3. Weak control planes
When adopting cloud infrastructure and services, many providers can give a false sense of security through their easy sign-ups, flash-looking dashboards and grand security promises. In reality, most are running on very lean budgets and provide the bare minimum in security, or only including quality tools among the premium service tiers. After all, data security is ultimately the user’s responsibility.
A weak cloud control plane is where cloud providers fail to deliver sufficient security for basic business needs. This can include allowing weak passwords, making it very easy to change them or create new accounts without suitable security, such as two-factor authentication.
When considering cloud providers, CIOs need to examine the security element of the service and either choose strong security over the most competitive price or ensure third-party security tools can be integrated into the service to deliver a strong control plane. Tools like cloud access security brokers (CASB) are being increasingly used in an intermediary role between users and cloud service providers to defend corporate data and monitor user actions.
4. The risk of insider threats and users taking control
There are also many threats to the cloud from within the business. Given the choice, users may choose the weakest possible passwords. They might log on while working in cafes or airports through weakly protected or fraudulent access points, and disenfranchised workers might take the opportunity to abuse cloud services.

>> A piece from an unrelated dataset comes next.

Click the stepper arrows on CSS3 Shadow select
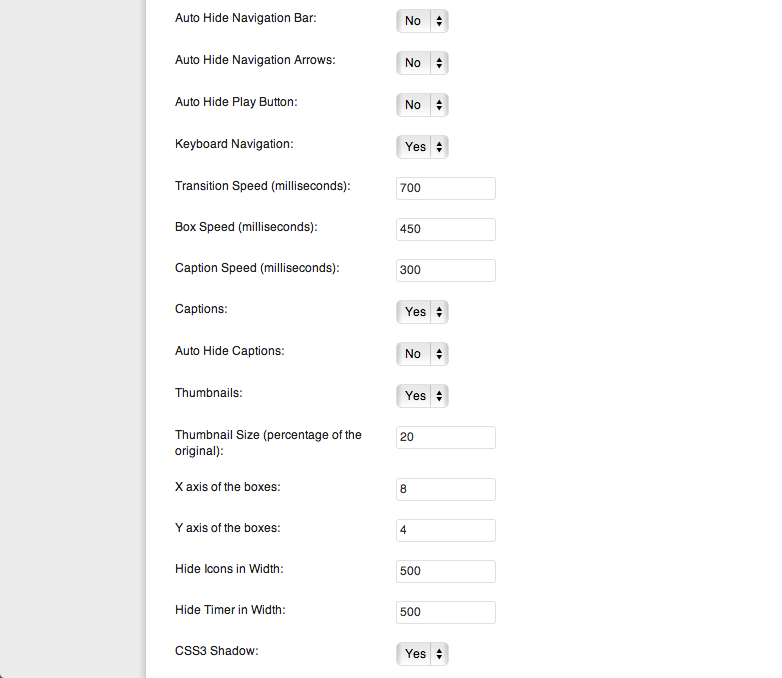The image size is (782, 678). pos(439,654)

The US Department of Homeland Security has a detailed assessment of insider threats. CIOs are responsible for developing the tools that can identify insider risks early, or the early actions they might take using forensic software and defensive tools. They must ensure that the business is just as focused on the insider risk as it is to external factors and be prepared with a reaction plan should such an event take place.
5. Control of data sovereignty and residence
As well as the malicious threat to data, there’s also the risk of it falling into the wrong hands across territories. Many regulated firms like banks must keep their data located within a specific nation or region. Generalist firms might also want to take that approach to ensure their business data doesn’t end up overseas.

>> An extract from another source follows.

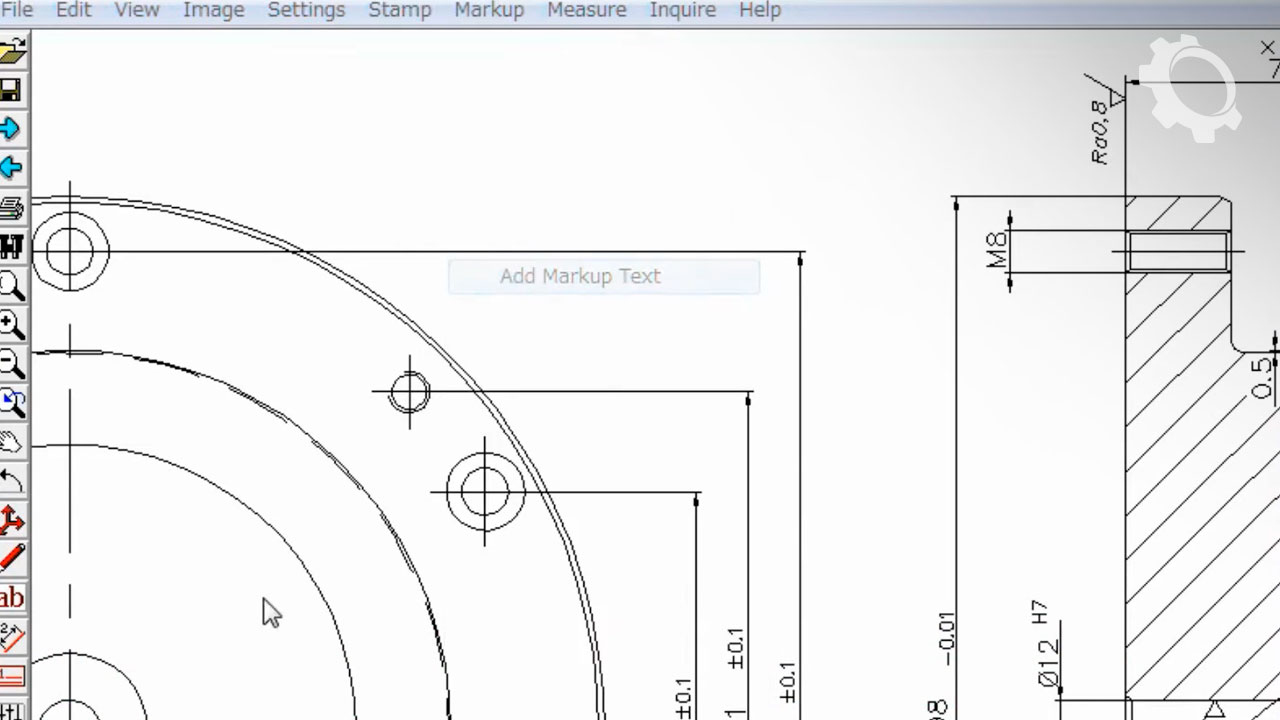Activate the Pan hand tool
This screenshot has width=1280, height=720.
(x=11, y=442)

When data does travel, it needs to be done with adequate decision-making processing and when subject to appropriate safeguards according to the EU GDPR. This requires research on where cloud providers store data and ensuring that concepts like encrypting data or tokenization are employed to protect it.
As cloud deployments grow, the complexity increases and CIOs need to get on top of advanced issues and complex services. The CIO role is often being augmented by CISO to focus on security, but a smart and adaptive approach to security is key across the whole IT security team to manage the current threats and prepare for the next ones.